Cosa produce, dici? Me lo chiedo anch'io, insieme al resto. Attualmente so di certo che in generale quel che non produce sono proprio le domande.
Grazie per Manchette (conto nel suo traduttore per Einaudi).
Comunque un amico keatoniano mi fa notare che "non si tratta della porta della facciata ma di una finestra quadrata e piuttosto piccola".
Ho verificato e in effetti ricordavo male: http://www.youtube.com/watch?v=zsyRhRR5Iu4
Allora, siccome il testo e il post nel suo insieme meritano, perché non borreggere quel porte ouverte e aprire une fenêtrelle?

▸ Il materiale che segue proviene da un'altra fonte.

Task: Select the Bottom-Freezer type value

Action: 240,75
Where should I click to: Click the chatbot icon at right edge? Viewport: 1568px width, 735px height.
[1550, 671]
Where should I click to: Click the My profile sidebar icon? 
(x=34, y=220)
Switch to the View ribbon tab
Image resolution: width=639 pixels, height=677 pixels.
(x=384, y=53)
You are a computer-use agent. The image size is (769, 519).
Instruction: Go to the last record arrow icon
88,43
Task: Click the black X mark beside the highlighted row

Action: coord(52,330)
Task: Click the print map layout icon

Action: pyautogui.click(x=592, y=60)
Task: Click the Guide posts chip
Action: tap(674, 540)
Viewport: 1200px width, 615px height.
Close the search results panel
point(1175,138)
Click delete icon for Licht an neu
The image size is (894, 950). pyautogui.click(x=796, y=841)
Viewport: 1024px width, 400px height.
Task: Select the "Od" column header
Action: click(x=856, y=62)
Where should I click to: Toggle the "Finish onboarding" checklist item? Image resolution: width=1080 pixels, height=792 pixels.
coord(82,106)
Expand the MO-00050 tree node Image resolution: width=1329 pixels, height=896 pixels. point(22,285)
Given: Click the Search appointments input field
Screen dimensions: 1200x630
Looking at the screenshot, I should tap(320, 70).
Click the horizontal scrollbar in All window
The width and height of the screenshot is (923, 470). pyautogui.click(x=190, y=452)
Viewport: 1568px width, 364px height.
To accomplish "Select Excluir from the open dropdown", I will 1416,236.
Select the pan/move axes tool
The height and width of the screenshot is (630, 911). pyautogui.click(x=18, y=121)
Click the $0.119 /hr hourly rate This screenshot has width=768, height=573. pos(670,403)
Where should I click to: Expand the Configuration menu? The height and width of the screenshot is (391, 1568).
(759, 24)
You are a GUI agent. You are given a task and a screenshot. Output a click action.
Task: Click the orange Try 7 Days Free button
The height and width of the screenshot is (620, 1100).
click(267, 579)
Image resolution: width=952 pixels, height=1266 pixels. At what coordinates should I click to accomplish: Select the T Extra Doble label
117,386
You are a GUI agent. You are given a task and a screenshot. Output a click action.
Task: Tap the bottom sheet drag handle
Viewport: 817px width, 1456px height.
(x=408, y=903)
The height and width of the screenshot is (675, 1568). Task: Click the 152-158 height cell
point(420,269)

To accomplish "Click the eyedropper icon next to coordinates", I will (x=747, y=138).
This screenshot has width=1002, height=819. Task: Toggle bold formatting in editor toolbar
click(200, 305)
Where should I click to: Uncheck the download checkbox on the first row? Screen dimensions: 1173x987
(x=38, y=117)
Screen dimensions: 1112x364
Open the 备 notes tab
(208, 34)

Perché il testo e il post meritano solo per quattro gatti simpaticissimi e indulgenti, perché quando faccio il blogger non correggo bozze, perché sono pigro e stanco.
Perché è inutile correggere una porta per ritrovarsi in una finestra. Sul tavolo c'è sempre lo stesso cazzo di minestra.
Mangiala Sten, che è meglio.
Rinforza.
Siamo tutti un remake.
Ma, qualche volta, per puro caso, qualcuno make meglio.
Non amo i critici. Ed ancora meno i professori di scrittura creativa.
Amo i lettori. Gli ascoltatori.
Apprezzo poco i blog. In genere sono asfittici, sterili. Autistici.
Ma, guarda caso, quelli dei frequentatori di questo non cinema, ed il suo proezionista, sono generosi. Non autorefenziali.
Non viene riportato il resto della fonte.